В родстве с природой, воспроизведении ее образов в художественном творчестве («всё приходящее – только подобие» [Там же, с. 217]), указывал Белый, лежит символизм Гёте. А. Белый считал, что символизм присущ всякому искусству, творимому «классиком», «романтиком» и «реалистом» [Там же, с. 258]. Более того, А. Белый настаивал, что веймарский гений – предтеча символизма как литературной школы, воскресившей «культ немецких романтиков и Гёте» [Там же, с. 338]. Заслуга представителей этой школы также, по А. Белому, в том, что «они осознали до конца, что искусство насквозь символично, а не в известном смысле, и что эстетика единственно опирается на символизм» [Там же, с. 340].
Даже в учении Вл. Соловьева о Вечной Женственности А. Белый видел своеобразную интерпретацию образа Гретхен, а в «Воспоминаниях об Александре Александровиче Блоке» А. Белый истолковывает творческий путь поэта от «Стихов о Прекрасной Даме» до «Скифов» как приобщение к трагедии Гретхен. Муза Блока представлялась А. Белому «Mater Gloriosa» [1, с. 116]. «Таков образ Музы у Блока; кончается Фауст им; им открывается Блок», – писал А. Белый [Там же].

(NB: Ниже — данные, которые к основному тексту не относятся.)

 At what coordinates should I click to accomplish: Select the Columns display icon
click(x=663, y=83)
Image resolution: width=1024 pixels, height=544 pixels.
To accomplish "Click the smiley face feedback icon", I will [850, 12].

Он не только испытал воздействие Гёте, но и выступил одним из исследователей его философских взглядов в книге «Рудольф Штейнер и Гёте в мировоззрении современников». Белый полагал, что Гёте, как ни один мыслитель прошлого, близок «рельефу души» [7] людей 10-х годов прошлого столетия, живущих «под знаком эпохального кризиса» [8, л. 1]. Будучи увлеченным антропософией, Белый называл Гёте предтечей Рудольфа Штейнера.
-
А. Белый настаивал на том, что Гёте также является предшественником Ницше, который заимствовал у Гёте термин «сверхчеловек» [6, с. 181] и в своем трактате «Так говорит Заратустра» стал законным преемником гётевской лирики [Там же, с. 180].

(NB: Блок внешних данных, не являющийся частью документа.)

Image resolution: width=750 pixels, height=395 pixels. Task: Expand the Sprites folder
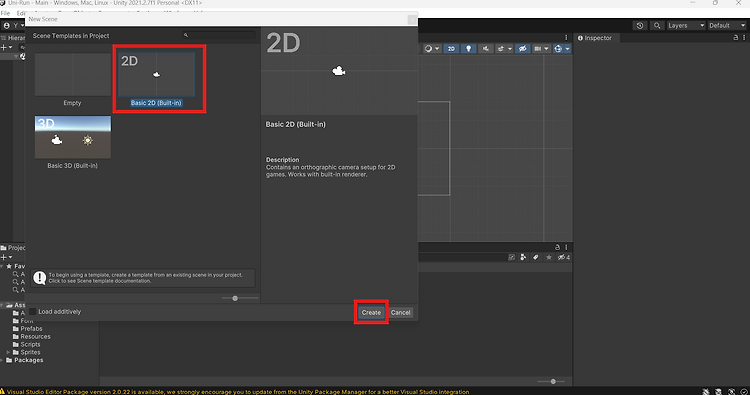click(8, 352)
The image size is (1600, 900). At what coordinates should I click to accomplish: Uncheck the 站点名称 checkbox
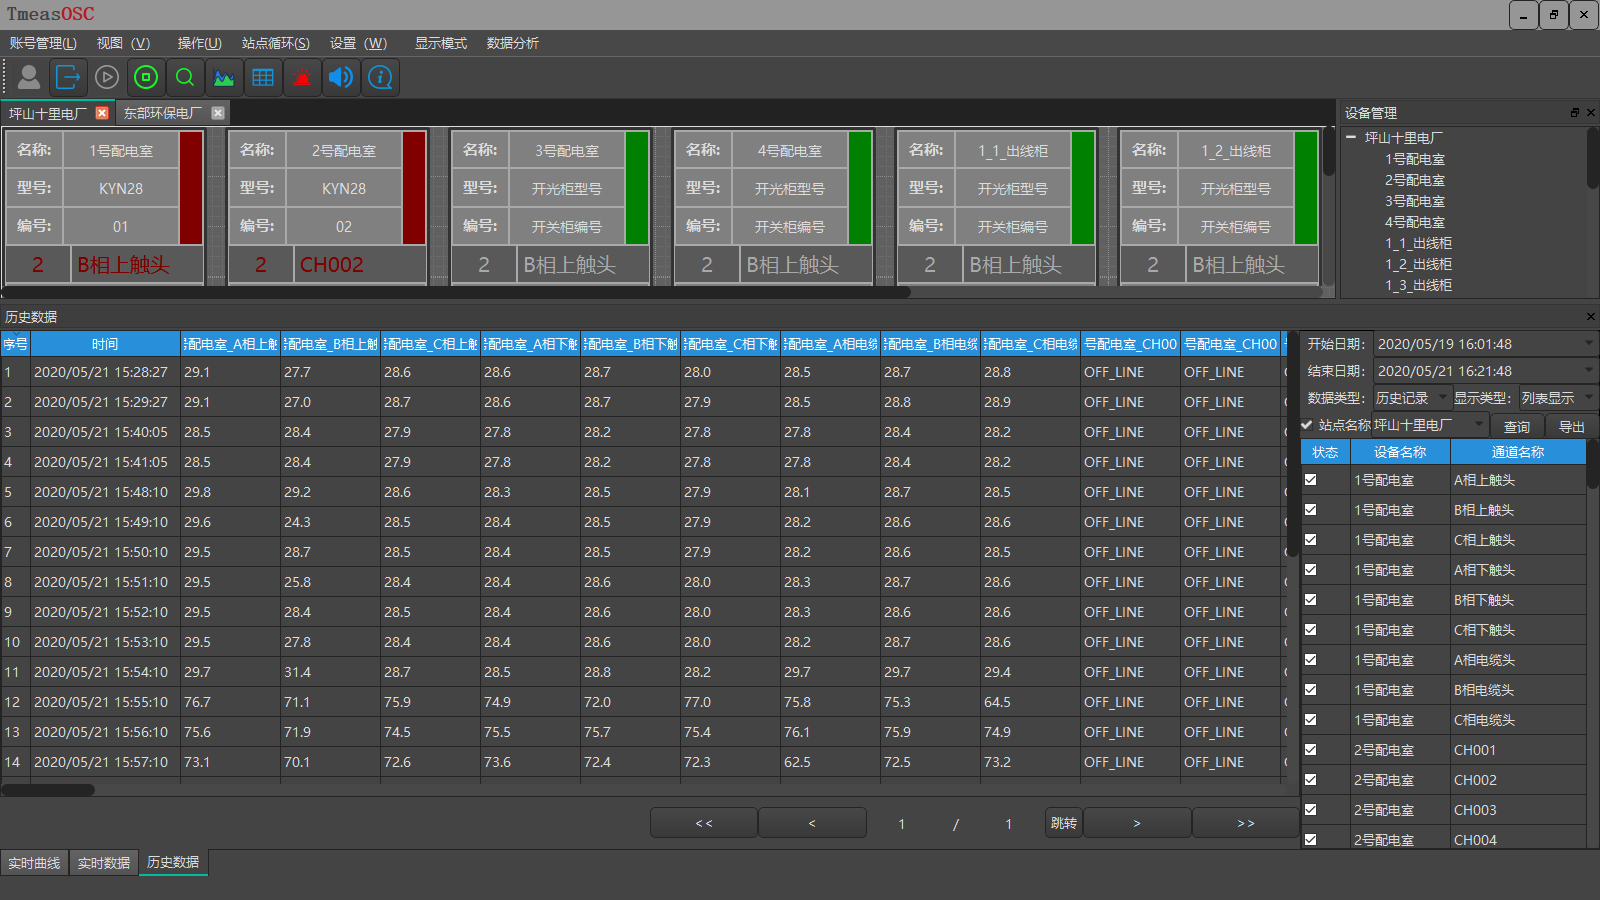[x=1307, y=425]
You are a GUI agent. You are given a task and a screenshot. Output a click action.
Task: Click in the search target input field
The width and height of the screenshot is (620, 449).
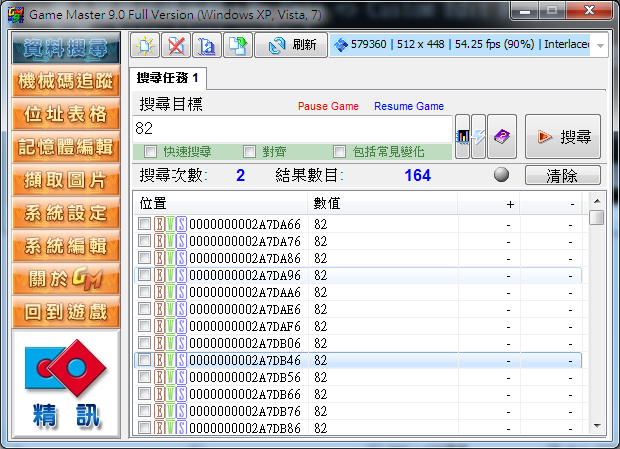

В эстетике А. Белого важное место занимала теория ценности неокантианца Риккерта. «Теоретический взгляд на ценность зависит от умения пережить нечто ценное» [Там же, с. 19], – провозглашал А. Белый в статье «Проблемы культуры». А. Белый утверждал, что этим умением в высшей степени владел Гёте: «…умение пережить – это почто уже магия, почти йога; теория здесь оказывается маской, за которой кроется мудрость посвященного глубиной этой жизни: то, что советует Риккерт, практически исполняли законодатели религии, творцы культуры, греческие философы до сократовского периода, как исполнил позднее этот завет Гёте» [Там же, с. 119].
В трактате «Кризис культуры» А. Белый, выступая поклонником Августина, писал, что его учение, которое содержало элементы манихейства, явилось философской основой образа Фауста. «Августин есть неузнанный пламень всей светской культуры; и Фауст рождается в нём» [Там же, с. 270]. Последнего А. Белый позиционировал как «манихейского учителя» [Там же]. Таким образом, был выявлен генезис образа Фауста, его социокультурные корни.
Соприкосновения творчества Гёте и Белого, подобно взмаху гигантского маятника, помогают обнаружить преемственность между двумя жившими в разные эпохи художниками, глубже и полнее выявить истоки их поэтики и философских взглядов А. Белого, позволяют по-новому взглянуть на веймарского гения как на предтечу сложнейших и противоречивых явлений мирового литературного процесса конца XIX – начала XX века.
Список литературы Гёте и Белый
- Белый А. Воспоминания об Александре Александровиче Блоке//Эпопея. 1922. № 8. С. 100-130.
- Белый А. Москва. М.: Советская Россия, 1989. 769 с.
- Белый А. «Москва». Театральная переработка одноименного романа для театра Мейерхольда пояснительной запиской автора и чертежом постановки драмы Мейерхольдом. б-д (1925-1929). РГАЛИ. Ф. 53. Оп. 1. Ед. хрн 35. 216 л.
- Белый А. На рубеже двух столетий. М.: Земля и фабрика, 1930. 495 с.
- Белый А. Петербург. СПб.: Наука, 2004. 696 с.
- Белый А. Символизм как миропонимание. М.: Наука, 1994. 524 с.
- Белый А. Современная молодежь//Киевская мысль. 1909. 18 июня.
- Браун Я. Под знаком эпохального кризиса (творчество А. Белого). 1924. Машинопись и выписки рукой неустановленного лица. РГАЛИ. Ф. 891. Оп. 1. Ед. хр. 59.
- Шулова Я. А. «Петербург» и «Москва» А. Белого (некоторые вопросы генезиса поэтики). СПб.: Изд-во СПбПУ, 2009. 540 с.
- Эккерман И. П. Разговоры с Гёте в последние годы его жизни. М.: Искусство, 1986. 240 с.